Page extract ->
────

Curiously, the idea the US might occasionally go batshit crazy towards one visible minority or another doesn’t seem all that outrageous. The bit where the Native Americans turn out to be magical… Oh, well. In this case they were just ahead of the curve but it is another example of the magical Native American in fiction and part of a greater pattern where colonized people are seen as closer to (super) natural forces1.

What did make my eyebrows go up a bit more was how FASA introduced the traditional fantasy races. One in ten people were suddenly transformed into orks, trolls, elves, dwarves, in a process called goblinization.” They were immediate social outcasts and when the violence ended, society was divided along traditional rpg lines, with each new variety of human distrusting the others.

The speed and degree to which people who had been until recently unremarkable humans sorted themselves into the traditional fantasy ethnic factions seemed unlikely. After all, why would family members turn on each other just because one of them now had tusks? Granted the existence of anti-vaxxers proves there’s a minority of parents who would rather see their kids dead than unusual.

────

Provided records ->

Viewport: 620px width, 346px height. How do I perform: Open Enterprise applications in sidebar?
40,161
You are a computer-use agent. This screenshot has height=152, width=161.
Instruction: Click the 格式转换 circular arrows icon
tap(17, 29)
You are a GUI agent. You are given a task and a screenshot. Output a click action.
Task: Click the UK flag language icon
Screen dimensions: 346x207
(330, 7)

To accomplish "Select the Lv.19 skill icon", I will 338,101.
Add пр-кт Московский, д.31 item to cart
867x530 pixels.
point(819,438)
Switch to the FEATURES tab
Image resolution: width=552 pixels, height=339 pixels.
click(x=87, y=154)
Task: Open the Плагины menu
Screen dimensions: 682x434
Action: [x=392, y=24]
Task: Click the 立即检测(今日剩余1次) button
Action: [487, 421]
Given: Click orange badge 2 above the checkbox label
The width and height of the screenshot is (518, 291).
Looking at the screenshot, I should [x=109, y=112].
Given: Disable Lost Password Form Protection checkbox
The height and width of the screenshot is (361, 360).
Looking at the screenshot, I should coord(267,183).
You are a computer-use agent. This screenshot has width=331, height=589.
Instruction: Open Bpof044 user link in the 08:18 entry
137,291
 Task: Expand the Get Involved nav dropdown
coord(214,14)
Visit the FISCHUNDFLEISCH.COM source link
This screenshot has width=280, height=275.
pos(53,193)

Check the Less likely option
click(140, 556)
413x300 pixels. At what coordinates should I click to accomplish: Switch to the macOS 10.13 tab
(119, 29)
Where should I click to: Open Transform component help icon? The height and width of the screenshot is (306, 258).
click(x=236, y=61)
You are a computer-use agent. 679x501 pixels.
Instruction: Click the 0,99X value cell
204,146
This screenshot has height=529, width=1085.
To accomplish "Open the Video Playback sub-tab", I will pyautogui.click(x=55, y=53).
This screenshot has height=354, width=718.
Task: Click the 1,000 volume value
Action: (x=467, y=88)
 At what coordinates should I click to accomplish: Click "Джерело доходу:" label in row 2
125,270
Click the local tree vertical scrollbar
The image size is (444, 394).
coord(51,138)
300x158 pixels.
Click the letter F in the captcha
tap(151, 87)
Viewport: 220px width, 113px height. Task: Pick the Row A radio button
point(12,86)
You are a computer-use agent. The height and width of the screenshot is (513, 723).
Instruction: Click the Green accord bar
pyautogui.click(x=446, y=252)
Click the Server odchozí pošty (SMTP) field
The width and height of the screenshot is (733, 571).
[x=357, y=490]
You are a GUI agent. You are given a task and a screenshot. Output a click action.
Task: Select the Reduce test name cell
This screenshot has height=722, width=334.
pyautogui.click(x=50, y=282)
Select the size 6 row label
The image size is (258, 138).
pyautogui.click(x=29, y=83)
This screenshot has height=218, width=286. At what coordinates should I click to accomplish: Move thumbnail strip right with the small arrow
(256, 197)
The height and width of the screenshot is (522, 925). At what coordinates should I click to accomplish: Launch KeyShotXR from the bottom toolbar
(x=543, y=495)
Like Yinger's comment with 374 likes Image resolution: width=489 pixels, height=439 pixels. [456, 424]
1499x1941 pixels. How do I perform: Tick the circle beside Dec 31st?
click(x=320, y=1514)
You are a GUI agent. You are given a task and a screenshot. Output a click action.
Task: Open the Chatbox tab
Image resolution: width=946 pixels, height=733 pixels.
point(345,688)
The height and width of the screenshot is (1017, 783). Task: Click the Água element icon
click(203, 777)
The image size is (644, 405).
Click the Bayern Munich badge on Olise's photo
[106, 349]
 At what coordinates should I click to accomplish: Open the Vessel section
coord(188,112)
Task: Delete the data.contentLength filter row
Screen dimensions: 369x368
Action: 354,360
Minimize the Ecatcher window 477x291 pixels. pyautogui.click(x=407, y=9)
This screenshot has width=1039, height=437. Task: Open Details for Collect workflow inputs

────

Required tasks ->
A - In the commentary on how FASA introduced fantasy races, what was the process called that turned one in ten people into orks, trolls, elves, and dwarves?
B - Write the next part of the commentary on FASA's fantasy races, picking up right after its final sentence.

Answer list ->
A - It was called goblinization.

B -
It belatedly occurs to me the authors might have intended some parallel between how normies react to goblinization and how Americans reacted to AIDS, which was definitely not a mass resolve to cue the disease, at least not until it turned out celebrities could get it.

Note that one in ten people goblinize, which is the same fraction tossed around for the percentage of gay and lesbian people in the general population. Maybe the authors were trying to make a point! That point apparently being people are dicks.”

1: Don’t get me started on psychic Celts.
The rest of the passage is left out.